Copy out each line of the data below in which "with" appears.

<<<<

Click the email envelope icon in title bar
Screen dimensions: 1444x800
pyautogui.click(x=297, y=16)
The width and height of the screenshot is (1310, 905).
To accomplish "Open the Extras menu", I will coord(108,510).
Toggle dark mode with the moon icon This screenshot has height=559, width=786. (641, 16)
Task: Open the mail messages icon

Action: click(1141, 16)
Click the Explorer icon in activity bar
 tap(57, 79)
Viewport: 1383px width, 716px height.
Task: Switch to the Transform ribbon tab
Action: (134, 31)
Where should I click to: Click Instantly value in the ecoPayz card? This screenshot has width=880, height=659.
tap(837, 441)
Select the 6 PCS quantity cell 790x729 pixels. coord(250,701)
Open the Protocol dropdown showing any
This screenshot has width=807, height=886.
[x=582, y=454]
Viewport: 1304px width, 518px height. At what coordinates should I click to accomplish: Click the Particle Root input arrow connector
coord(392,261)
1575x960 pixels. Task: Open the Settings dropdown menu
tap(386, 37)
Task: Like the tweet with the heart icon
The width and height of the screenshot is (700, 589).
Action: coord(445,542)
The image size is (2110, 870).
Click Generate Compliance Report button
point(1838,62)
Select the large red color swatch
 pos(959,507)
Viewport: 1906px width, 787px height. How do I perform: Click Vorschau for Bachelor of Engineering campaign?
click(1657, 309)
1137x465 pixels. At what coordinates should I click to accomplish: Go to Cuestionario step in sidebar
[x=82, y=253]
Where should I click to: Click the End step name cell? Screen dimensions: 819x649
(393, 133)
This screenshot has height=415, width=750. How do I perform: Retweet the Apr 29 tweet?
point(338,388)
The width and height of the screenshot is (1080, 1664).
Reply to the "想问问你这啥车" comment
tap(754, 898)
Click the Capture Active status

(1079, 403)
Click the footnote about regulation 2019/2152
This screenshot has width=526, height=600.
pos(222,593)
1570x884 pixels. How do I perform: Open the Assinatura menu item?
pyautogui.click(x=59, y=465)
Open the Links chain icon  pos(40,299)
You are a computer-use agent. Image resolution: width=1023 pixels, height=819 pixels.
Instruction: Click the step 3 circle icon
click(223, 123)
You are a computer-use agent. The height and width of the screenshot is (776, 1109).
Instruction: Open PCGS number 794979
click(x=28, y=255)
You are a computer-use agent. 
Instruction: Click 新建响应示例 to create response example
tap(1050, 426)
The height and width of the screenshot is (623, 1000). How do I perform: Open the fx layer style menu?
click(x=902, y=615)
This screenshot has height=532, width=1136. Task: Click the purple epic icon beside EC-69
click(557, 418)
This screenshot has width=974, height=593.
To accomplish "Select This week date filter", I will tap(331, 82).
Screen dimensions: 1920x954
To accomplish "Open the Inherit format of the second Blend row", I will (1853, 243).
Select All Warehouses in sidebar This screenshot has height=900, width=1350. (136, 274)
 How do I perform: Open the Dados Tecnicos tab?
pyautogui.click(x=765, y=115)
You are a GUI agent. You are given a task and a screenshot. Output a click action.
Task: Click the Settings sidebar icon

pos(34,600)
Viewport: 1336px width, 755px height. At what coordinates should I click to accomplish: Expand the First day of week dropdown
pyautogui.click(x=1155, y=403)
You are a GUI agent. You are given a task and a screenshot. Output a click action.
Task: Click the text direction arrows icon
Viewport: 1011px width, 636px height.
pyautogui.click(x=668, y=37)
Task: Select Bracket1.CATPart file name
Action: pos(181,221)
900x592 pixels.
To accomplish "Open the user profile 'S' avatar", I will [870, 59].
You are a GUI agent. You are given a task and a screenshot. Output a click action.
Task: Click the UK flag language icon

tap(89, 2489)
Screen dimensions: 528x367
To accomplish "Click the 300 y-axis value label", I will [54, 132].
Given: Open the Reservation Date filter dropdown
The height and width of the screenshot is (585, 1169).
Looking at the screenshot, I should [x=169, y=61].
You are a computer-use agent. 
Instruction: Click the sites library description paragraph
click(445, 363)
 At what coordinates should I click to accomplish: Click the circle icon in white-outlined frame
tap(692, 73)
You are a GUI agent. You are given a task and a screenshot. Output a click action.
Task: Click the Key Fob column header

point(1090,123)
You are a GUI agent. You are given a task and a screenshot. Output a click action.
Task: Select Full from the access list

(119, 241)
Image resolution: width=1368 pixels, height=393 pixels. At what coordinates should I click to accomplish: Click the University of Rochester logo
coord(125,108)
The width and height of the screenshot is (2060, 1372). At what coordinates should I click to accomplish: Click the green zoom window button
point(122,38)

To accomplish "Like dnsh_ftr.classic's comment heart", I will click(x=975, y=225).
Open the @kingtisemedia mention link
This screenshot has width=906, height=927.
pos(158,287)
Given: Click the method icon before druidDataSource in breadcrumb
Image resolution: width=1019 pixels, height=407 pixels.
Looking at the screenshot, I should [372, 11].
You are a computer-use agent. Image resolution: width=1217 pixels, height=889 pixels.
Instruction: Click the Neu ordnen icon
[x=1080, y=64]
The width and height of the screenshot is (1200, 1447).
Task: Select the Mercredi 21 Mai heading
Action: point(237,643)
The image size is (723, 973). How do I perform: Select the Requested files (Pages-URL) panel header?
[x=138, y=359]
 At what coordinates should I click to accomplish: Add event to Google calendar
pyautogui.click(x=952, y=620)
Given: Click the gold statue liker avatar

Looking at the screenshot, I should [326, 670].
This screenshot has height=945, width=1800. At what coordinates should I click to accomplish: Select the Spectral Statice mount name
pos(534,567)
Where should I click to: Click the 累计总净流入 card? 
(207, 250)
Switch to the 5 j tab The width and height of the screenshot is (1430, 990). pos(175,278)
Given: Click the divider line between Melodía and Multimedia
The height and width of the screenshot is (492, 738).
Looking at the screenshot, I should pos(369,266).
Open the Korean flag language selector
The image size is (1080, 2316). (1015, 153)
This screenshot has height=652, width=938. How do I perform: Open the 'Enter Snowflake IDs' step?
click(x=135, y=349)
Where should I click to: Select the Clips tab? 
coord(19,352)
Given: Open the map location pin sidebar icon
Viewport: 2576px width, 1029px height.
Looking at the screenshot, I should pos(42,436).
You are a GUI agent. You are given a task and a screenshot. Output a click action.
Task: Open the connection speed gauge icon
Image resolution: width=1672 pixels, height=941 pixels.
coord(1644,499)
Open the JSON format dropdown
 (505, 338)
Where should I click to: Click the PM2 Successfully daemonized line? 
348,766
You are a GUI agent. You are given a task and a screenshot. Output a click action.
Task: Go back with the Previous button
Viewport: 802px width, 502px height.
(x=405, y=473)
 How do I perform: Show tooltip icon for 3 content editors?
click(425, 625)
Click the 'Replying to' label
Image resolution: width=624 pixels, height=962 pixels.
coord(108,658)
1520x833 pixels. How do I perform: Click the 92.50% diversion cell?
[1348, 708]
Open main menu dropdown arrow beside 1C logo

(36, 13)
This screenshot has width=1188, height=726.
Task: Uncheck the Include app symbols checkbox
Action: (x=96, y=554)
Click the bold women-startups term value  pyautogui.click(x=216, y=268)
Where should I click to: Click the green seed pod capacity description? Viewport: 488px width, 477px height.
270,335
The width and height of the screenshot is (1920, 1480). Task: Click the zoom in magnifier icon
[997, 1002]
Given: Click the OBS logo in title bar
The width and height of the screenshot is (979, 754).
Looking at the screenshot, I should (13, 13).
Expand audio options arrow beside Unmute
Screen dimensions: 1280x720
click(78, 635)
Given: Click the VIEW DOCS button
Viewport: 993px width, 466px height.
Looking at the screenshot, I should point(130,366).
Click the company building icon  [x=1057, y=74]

>>>>

Written answer:
Toggle dark mode with the moon icon This screenshot has height=559, width=786. (641, 16)
Task: Like the tweet with the heart icon
Task: Go back with the Previous button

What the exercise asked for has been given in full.